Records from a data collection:
····················

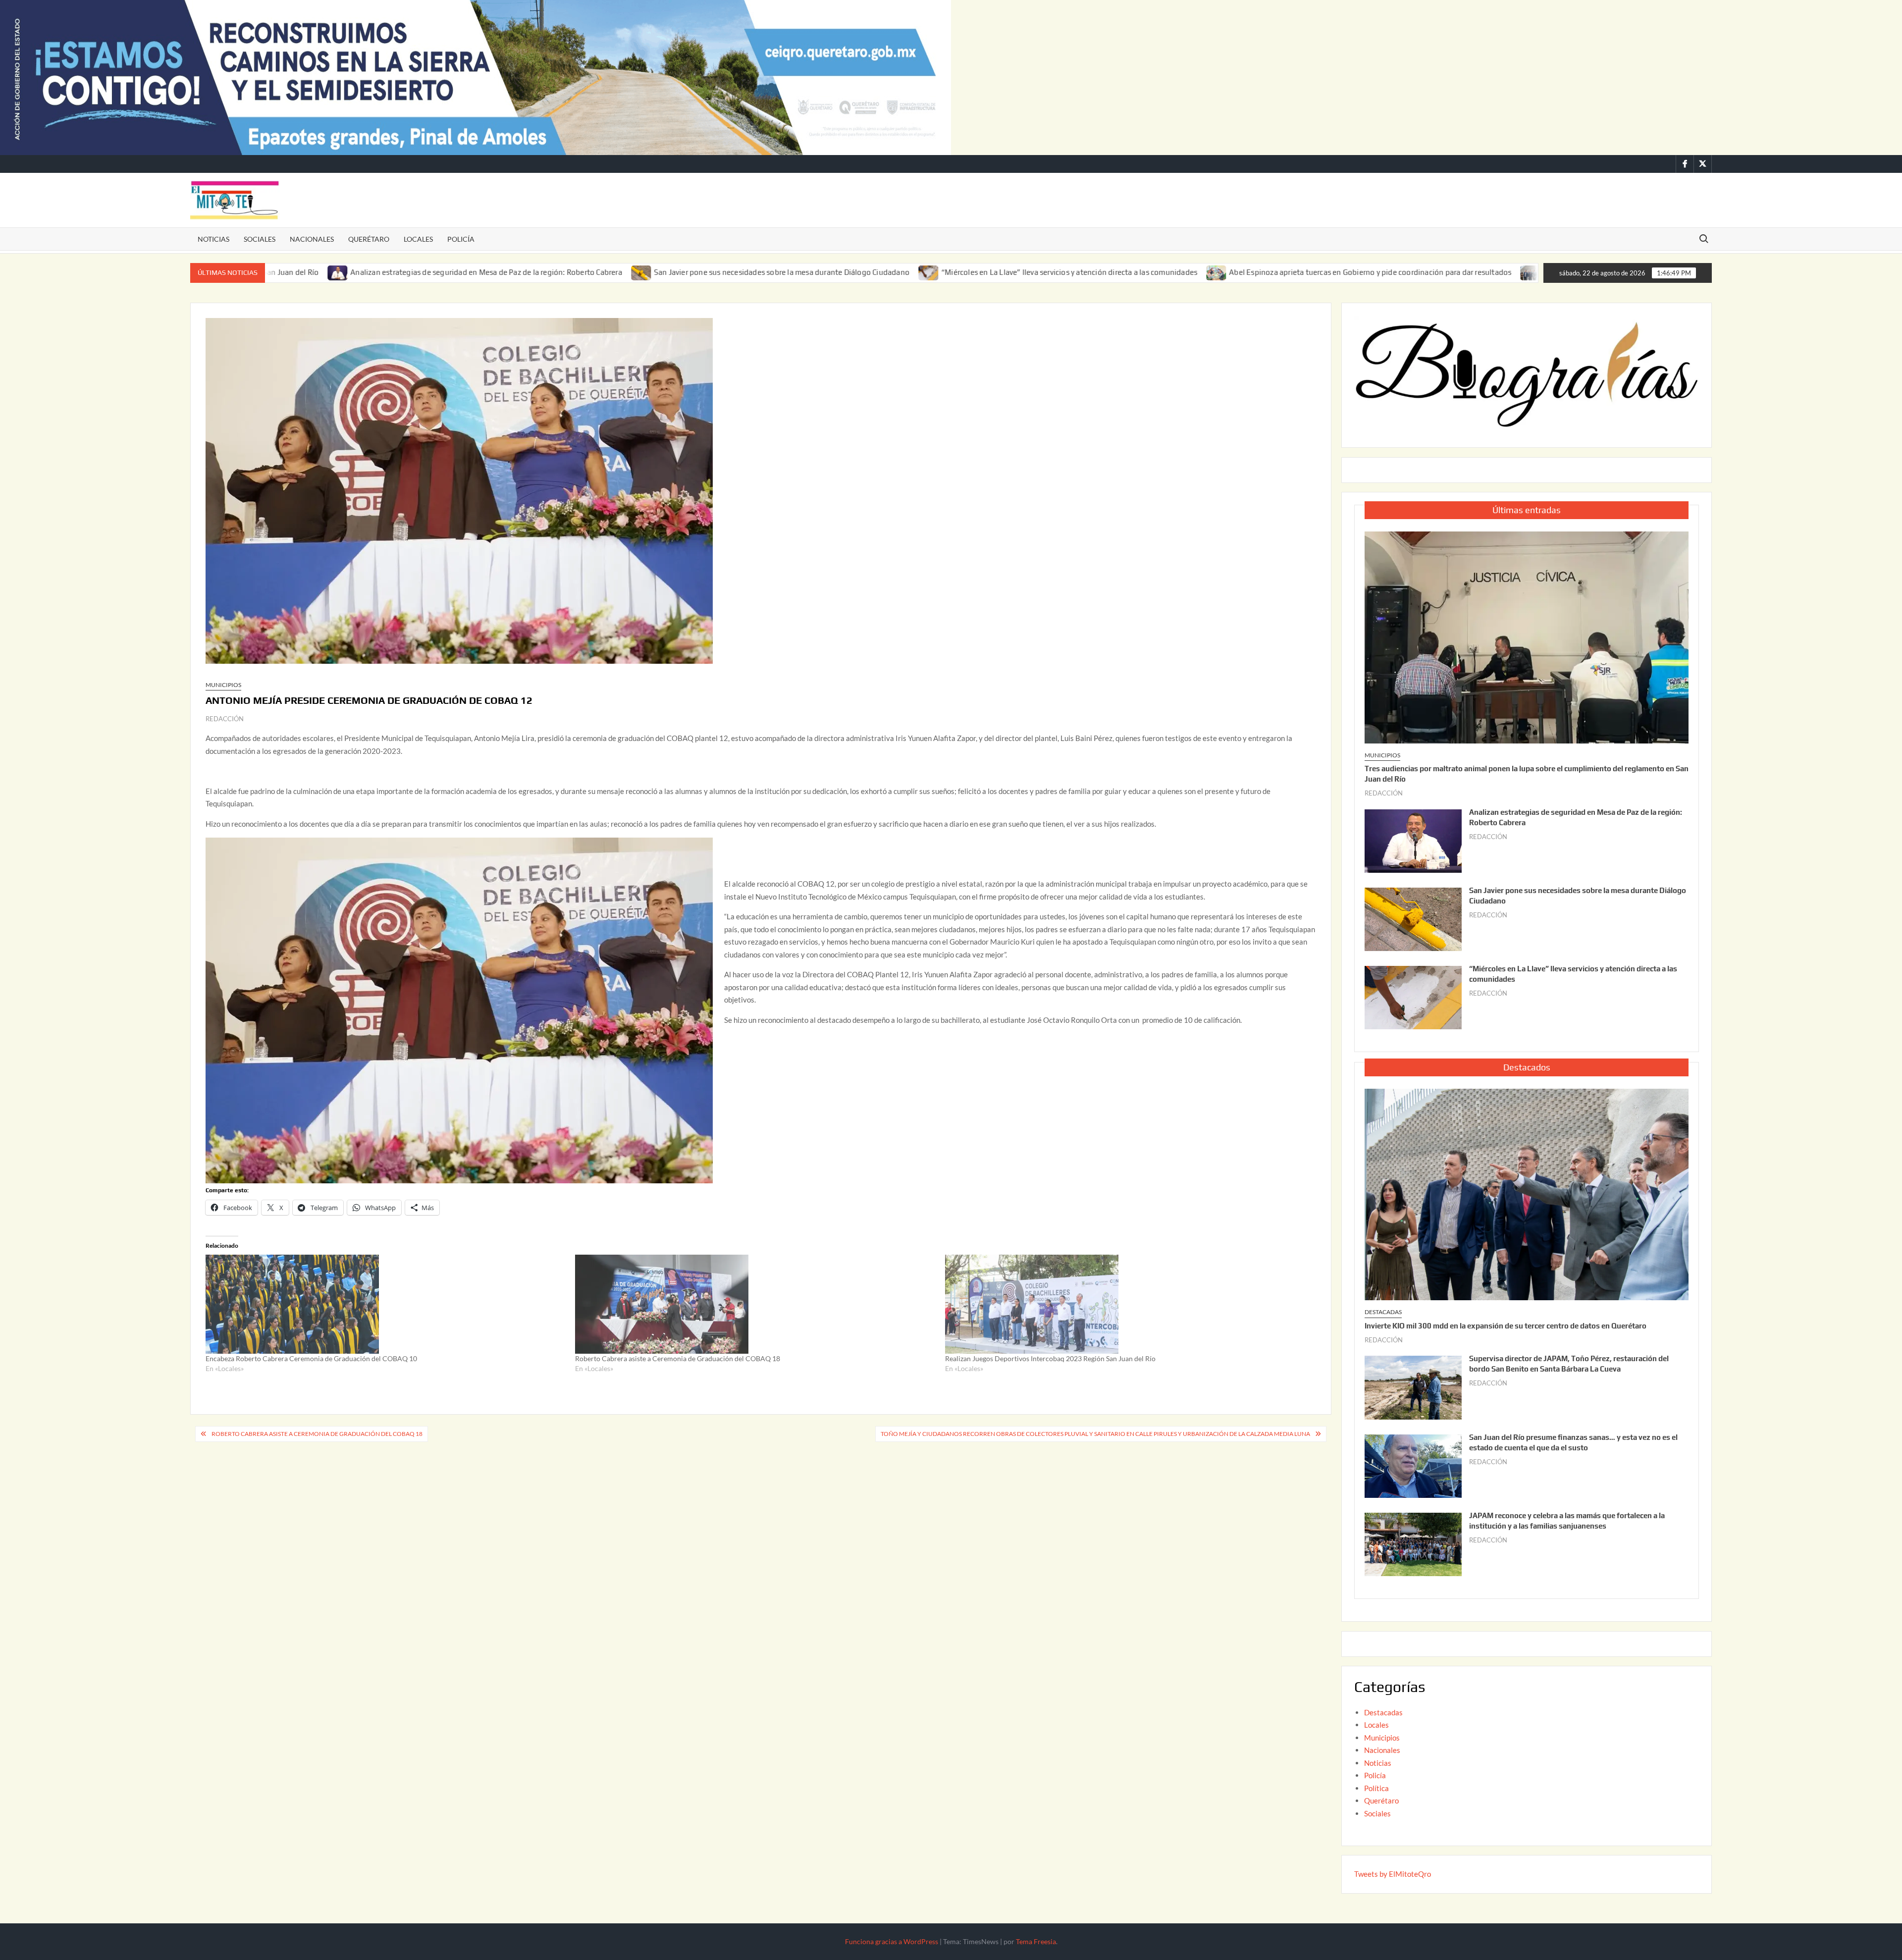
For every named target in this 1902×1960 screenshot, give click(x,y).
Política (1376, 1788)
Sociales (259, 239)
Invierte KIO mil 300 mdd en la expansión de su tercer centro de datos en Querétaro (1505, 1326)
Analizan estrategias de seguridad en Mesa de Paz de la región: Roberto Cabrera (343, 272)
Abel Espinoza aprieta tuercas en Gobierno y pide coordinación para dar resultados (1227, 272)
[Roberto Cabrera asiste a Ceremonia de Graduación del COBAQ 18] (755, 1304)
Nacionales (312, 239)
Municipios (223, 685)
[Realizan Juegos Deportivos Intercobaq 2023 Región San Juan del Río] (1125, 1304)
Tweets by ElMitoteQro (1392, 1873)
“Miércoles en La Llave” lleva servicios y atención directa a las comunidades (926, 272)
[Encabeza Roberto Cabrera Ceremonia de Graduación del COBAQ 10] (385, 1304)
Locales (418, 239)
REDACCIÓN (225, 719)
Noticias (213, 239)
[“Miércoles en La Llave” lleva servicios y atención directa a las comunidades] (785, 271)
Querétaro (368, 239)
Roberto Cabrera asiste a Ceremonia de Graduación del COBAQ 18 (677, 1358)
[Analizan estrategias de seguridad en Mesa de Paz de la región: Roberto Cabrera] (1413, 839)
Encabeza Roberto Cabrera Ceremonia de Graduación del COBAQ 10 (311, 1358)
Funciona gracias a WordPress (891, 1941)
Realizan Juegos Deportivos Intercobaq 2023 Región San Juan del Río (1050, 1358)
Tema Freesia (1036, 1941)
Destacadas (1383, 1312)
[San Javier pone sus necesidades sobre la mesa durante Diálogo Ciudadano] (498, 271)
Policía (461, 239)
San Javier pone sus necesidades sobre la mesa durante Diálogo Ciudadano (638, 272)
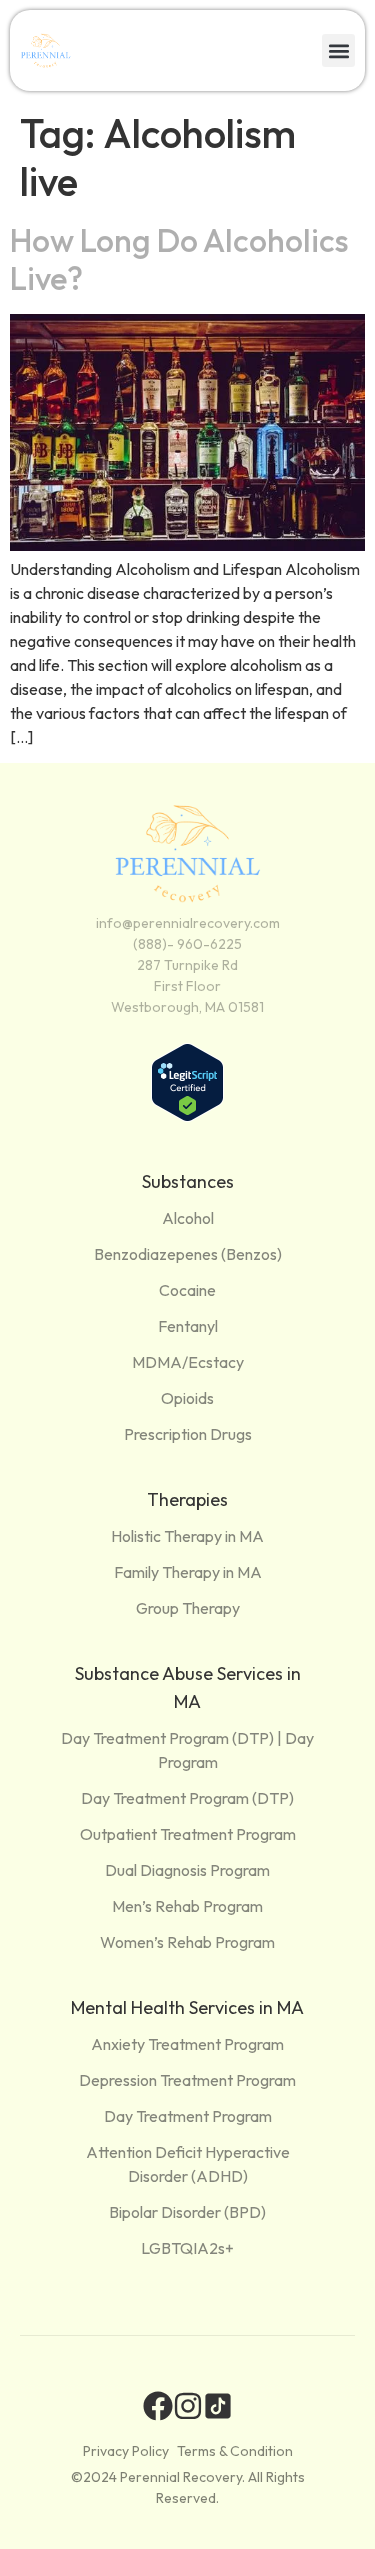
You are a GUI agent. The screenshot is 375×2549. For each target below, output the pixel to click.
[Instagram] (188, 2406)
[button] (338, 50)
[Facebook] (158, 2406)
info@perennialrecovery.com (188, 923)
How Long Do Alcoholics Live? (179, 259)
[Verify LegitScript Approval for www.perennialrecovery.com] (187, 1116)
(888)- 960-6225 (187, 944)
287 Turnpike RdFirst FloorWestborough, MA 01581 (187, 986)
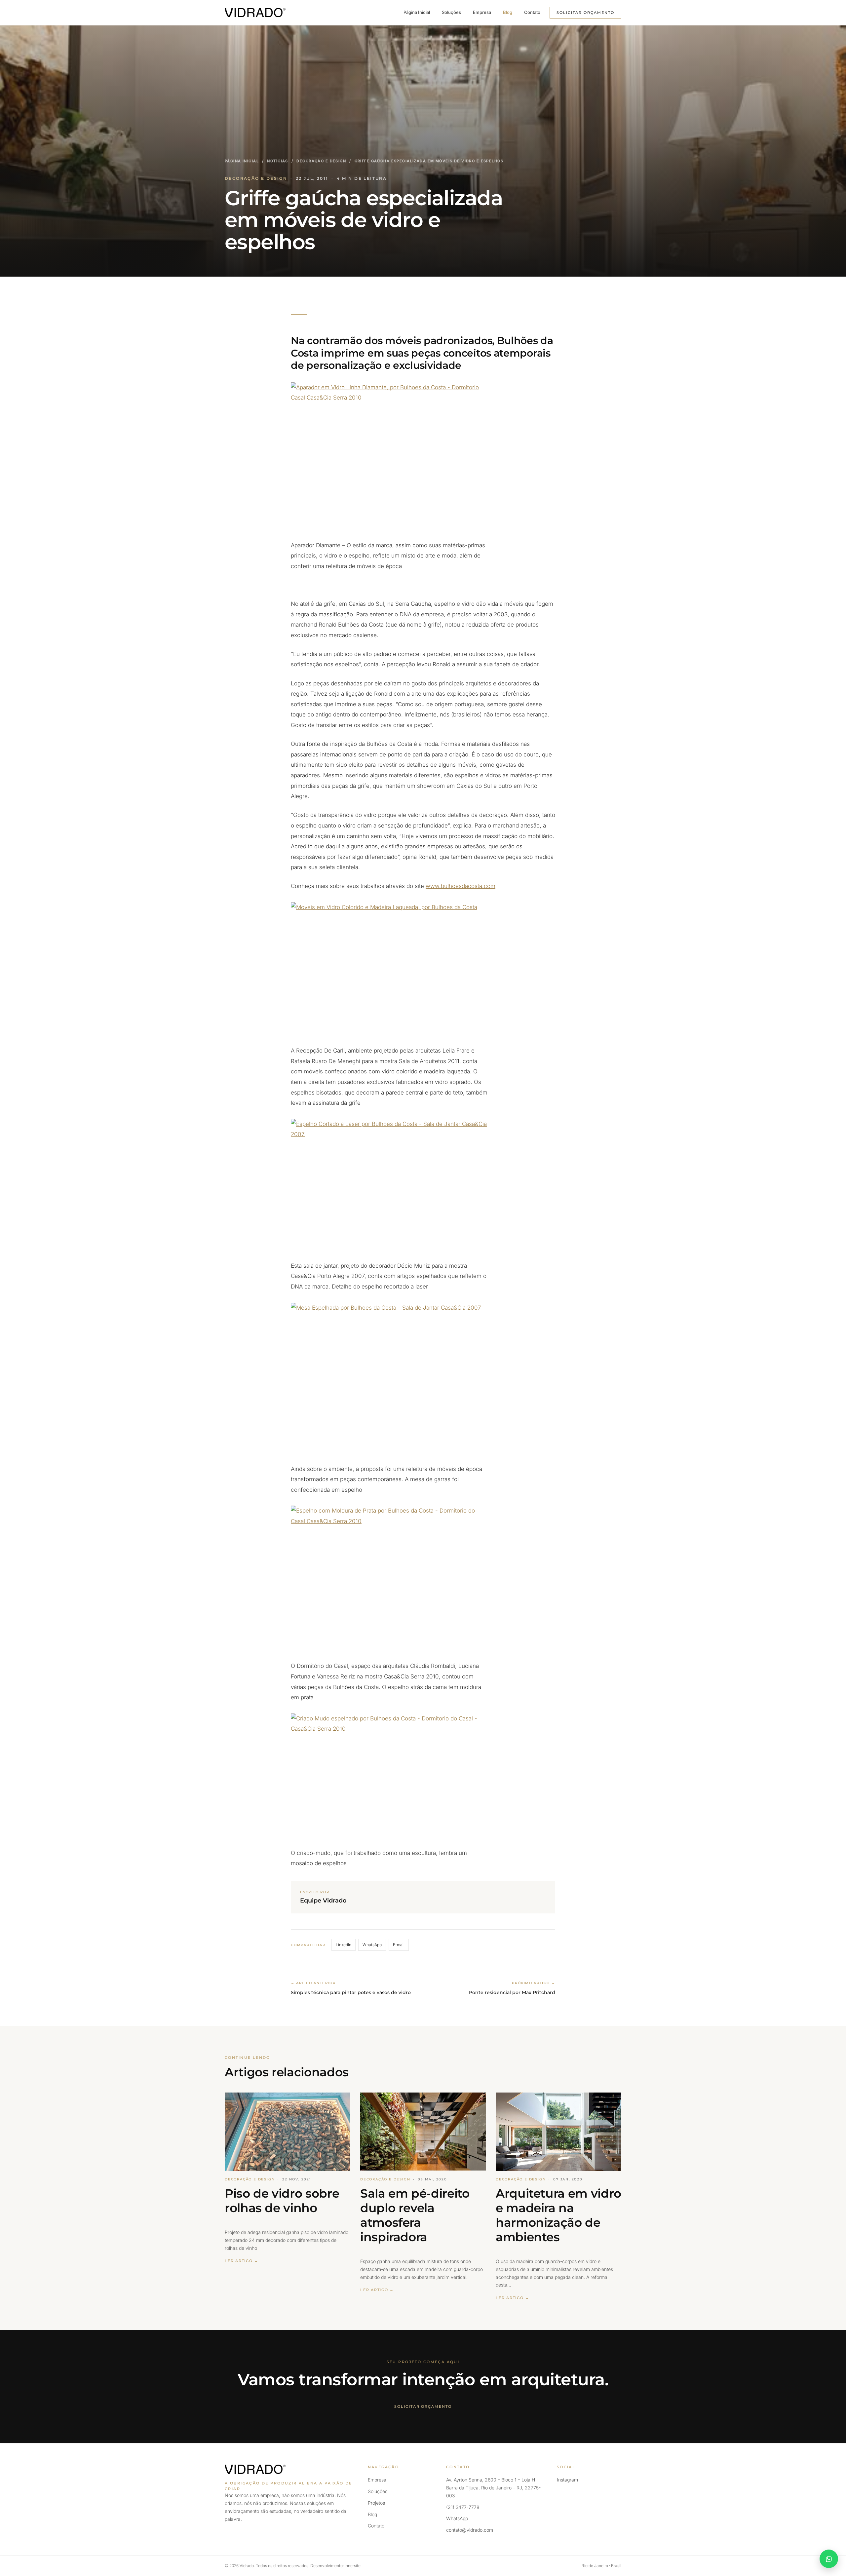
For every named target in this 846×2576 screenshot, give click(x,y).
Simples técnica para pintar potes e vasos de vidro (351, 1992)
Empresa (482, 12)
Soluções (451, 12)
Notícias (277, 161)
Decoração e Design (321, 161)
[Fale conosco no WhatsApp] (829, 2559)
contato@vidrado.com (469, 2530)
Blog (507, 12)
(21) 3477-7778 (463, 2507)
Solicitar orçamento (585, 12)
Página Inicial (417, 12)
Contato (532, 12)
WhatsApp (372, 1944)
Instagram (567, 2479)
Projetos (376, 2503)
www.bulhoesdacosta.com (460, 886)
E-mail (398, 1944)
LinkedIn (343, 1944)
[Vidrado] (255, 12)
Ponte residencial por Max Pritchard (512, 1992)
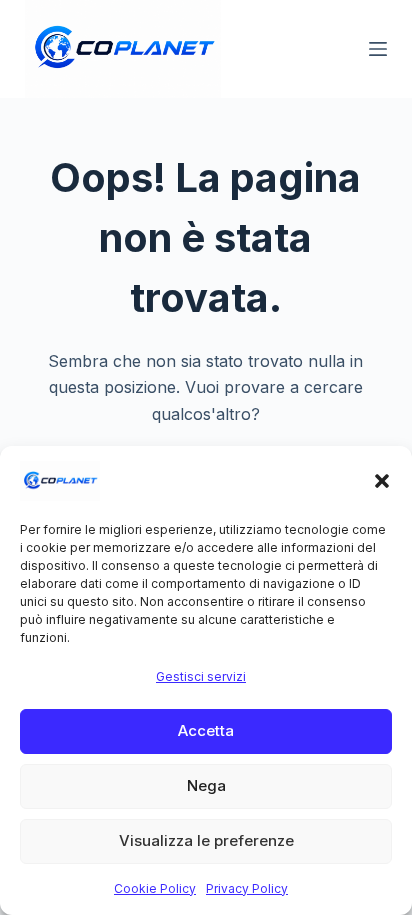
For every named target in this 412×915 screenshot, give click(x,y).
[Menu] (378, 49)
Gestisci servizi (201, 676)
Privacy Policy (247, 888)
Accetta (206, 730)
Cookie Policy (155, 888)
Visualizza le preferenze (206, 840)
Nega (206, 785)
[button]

····················

WHAT TO DO =>
Repeat every entry exactly, but leave out the pictures.

ANSWER BELOW =>
For every named target in this 1902×1960 screenshot, give click(x,y).
Política (1376, 1788)
Sociales (259, 239)
Invierte KIO mil 300 mdd en la expansión de su tercer centro de datos en Querétaro (1505, 1326)
Analizan estrategias de seguridad en Mesa de Paz de la región: Roberto Cabrera (343, 272)
Abel Espinoza aprieta tuercas en Gobierno y pide coordinación para dar resultados (1227, 272)
[Roberto Cabrera asiste a Ceremonia de Graduación del COBAQ 18] (755, 1304)
Nacionales (312, 239)
Municipios (223, 685)
[Realizan Juegos Deportivos Intercobaq 2023 Región San Juan del Río] (1125, 1304)
Tweets by ElMitoteQro (1392, 1873)
“Miércoles en La Llave” lleva servicios y atención directa a las comunidades (926, 272)
[Encabeza Roberto Cabrera Ceremonia de Graduación del COBAQ 10] (385, 1304)
Locales (418, 239)
REDACCIÓN (225, 719)
Noticias (213, 239)
[“Miércoles en La Llave” lleva servicios y atención directa a las comunidades] (785, 271)
Querétaro (368, 239)
Roberto Cabrera asiste a Ceremonia de Graduación del COBAQ 18 (677, 1358)
[Analizan estrategias de seguridad en Mesa de Paz de la región: Roberto Cabrera] (1413, 839)
Encabeza Roberto Cabrera Ceremonia de Graduación del COBAQ 10 (311, 1358)
Funciona gracias a WordPress (891, 1941)
Realizan Juegos Deportivos Intercobaq 2023 Región San Juan del Río (1050, 1358)
Tema Freesia (1036, 1941)
Destacadas (1383, 1312)
[San Javier pone sus necesidades sobre la mesa durante Diálogo Ciudadano] (498, 271)
Policía (461, 239)
San Javier pone sus necesidades sobre la mesa durante Diálogo Ciudadano (638, 272)
You are a GUI agent. The screenshot is 375×2549. For each target below, output the pixel to click.
[Instagram] (188, 2406)
[button] (338, 50)
[Facebook] (158, 2406)
info@perennialrecovery.com (188, 923)
How Long Do Alcoholics Live? (179, 259)
[Verify LegitScript Approval for www.perennialrecovery.com] (187, 1116)
(888)- 960-6225 (187, 944)
287 Turnpike RdFirst FloorWestborough, MA 01581 (187, 986)
For every named target in this 846×2576 screenshot, give click(x,y).
Simples técnica para pintar potes e vasos de vidro (351, 1992)
Empresa (482, 12)
Soluções (451, 12)
Notícias (277, 161)
Decoração e Design (321, 161)
[Fale conosco no WhatsApp] (829, 2559)
contato@vidrado.com (469, 2530)
Blog (507, 12)
(21) 3477-7778 (463, 2507)
Solicitar orçamento (585, 12)
Página Inicial (417, 12)
Contato (532, 12)
WhatsApp (372, 1944)
Instagram (567, 2479)
Projetos (376, 2503)
www.bulhoesdacosta.com (460, 886)
E-mail (398, 1944)
LinkedIn (343, 1944)
[Vidrado] (255, 12)
Ponte residencial por Max Pritchard (512, 1992)
For every named target in this 412×915 screenshot, give click(x,y).
[Menu] (378, 49)
Gestisci servizi (201, 676)
Privacy Policy (247, 888)
Accetta (206, 730)
Cookie Policy (155, 888)
Visualizza le preferenze (206, 840)
Nega (206, 785)
[button]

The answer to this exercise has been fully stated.